Seeing the excitement since the beginning of the school year was huge for us. To have people waiting outside four hours before the event even started proved itself how successful the event was. It was such a fun night to see over 550 people – both faculty and staff – coming together for a good laugh!” CAB’s Kimberlyn Skibbe said. CAB staff members, who are all undergrad students, planned and staffed the events.

According to Skibbe, it was exciting for CUW to be able to invite a high-profile individual like Coulier, who starred for many years as Uncle Joey on the hit sitcom “Full House,” the Netflix reboot of the hit, “Fuller House,” voiced many cartoon characters, and even hosted his own series on Nickelodeon.

In addition to inviting comedians and performing acts, CAB plans other events for CUW students. CAB plans CUW’s Homecoming celebration, hosts trivia challenges, movie nights, and many off-campus day trips.

CAB also invite students to become members of the board, allowing them to plan or contribute ideas for campus events. CAB said they were encouraged by the excellent turnout to the comedy act, and hopes to capitalize on its success to build momentum for the year of events ahead.



Introducing: Dr. Ferguson

Dr. Ferguson is the Director of Christian Service and an Associate Professor of Communication. He has been with CUW since 1991 and has had of different positions, Chair of the Communications department and was also elected as the President of Faculty.

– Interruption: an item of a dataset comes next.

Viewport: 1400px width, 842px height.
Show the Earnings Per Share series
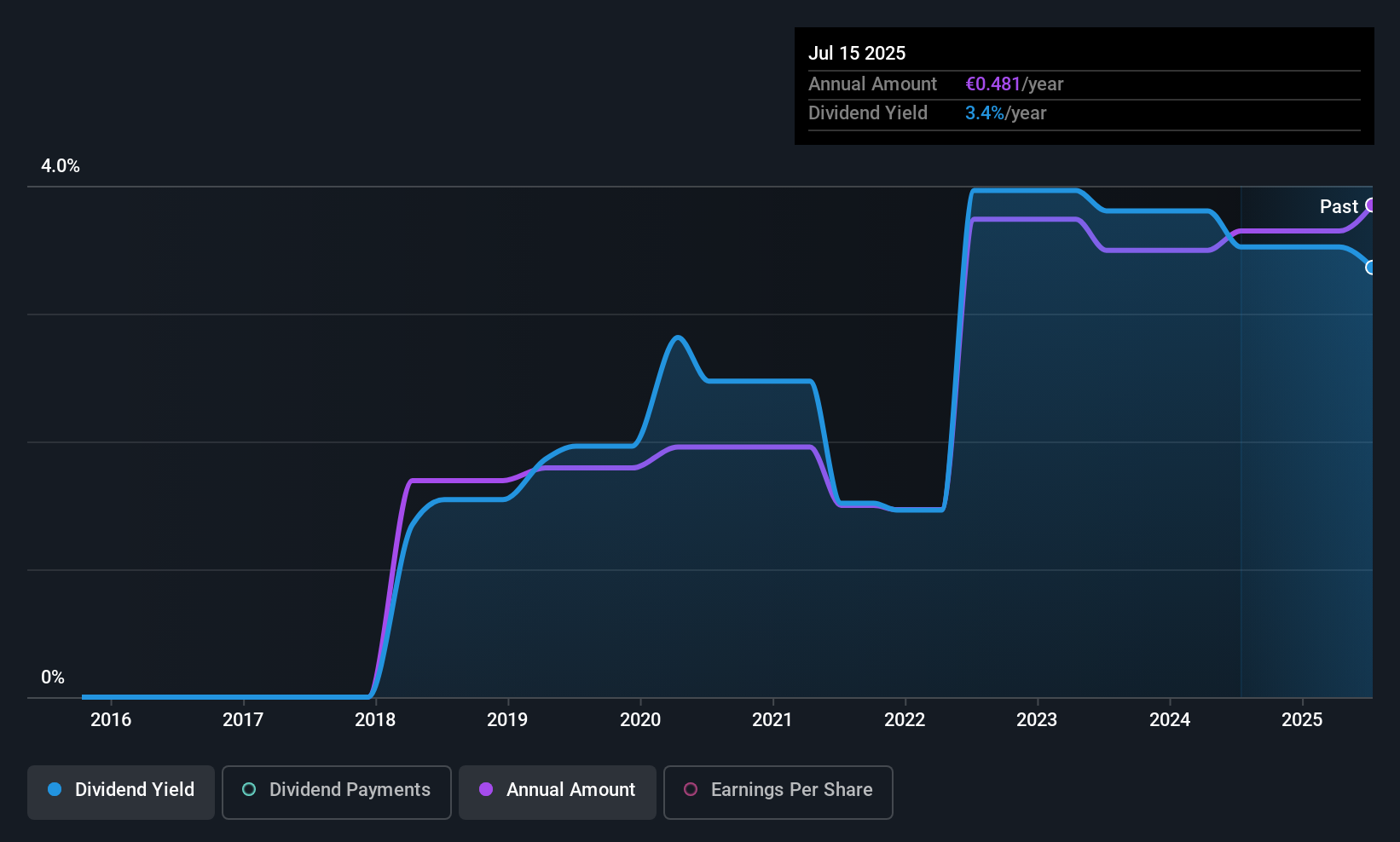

As Associate Professor of Communication, Dr. Ferguson teaches interpersonal communication, group dynamics, servant leadership, public speaking, and conflict management.

“Living my faith – displaying the love of Jesus in words and actions” said Dr. Ferguson about serving others as a Christian.

The Director of Christian service was a new position when Dr. Ferguson assumed that role. This position deals with volunteering and campus service activities.

Dr. Ferguson also works with non-profit organizations and connects students with those organizations. If students groups are looking for service projects, Dr. Ferguson is able to help them find one.

Working with faculty, Dr. Ferguson is improving service learning in CUW. A Christian Service Learning & Leadership minor is currently being worked on.

He educates the CUW community about why service is important, tracks service hours during the week, and posts volunteer opportunities online.

The benefits coming from student service include increased awareness of social issues, discovering new opportunities for vocations and non-profit careers, and growth in one’s faith with a better understanding of what it means to serve, said Dr. Ferguson.

Last year 11,000 service hours were reported. Dr. Randall Ferguson can help get students and faculty involved in service in the CMLT Office.

The New ACHA Hockey Program

This year at CUW, the ACHA hockey program has been introduced by our Athletic Department, and it has a lot of hockey players excited.

CUW is changing from Junior Varsity Division 3 over ACHA Division 2, and it has senior hockey player Benny Serres pumped up for this upcoming season.

“I love the new ACHA hockey program. We finally get treated like collegiate athletes. We have more games this year than the last two years combined. The uniforms are better, and we have a nice new locker room,” Serres said.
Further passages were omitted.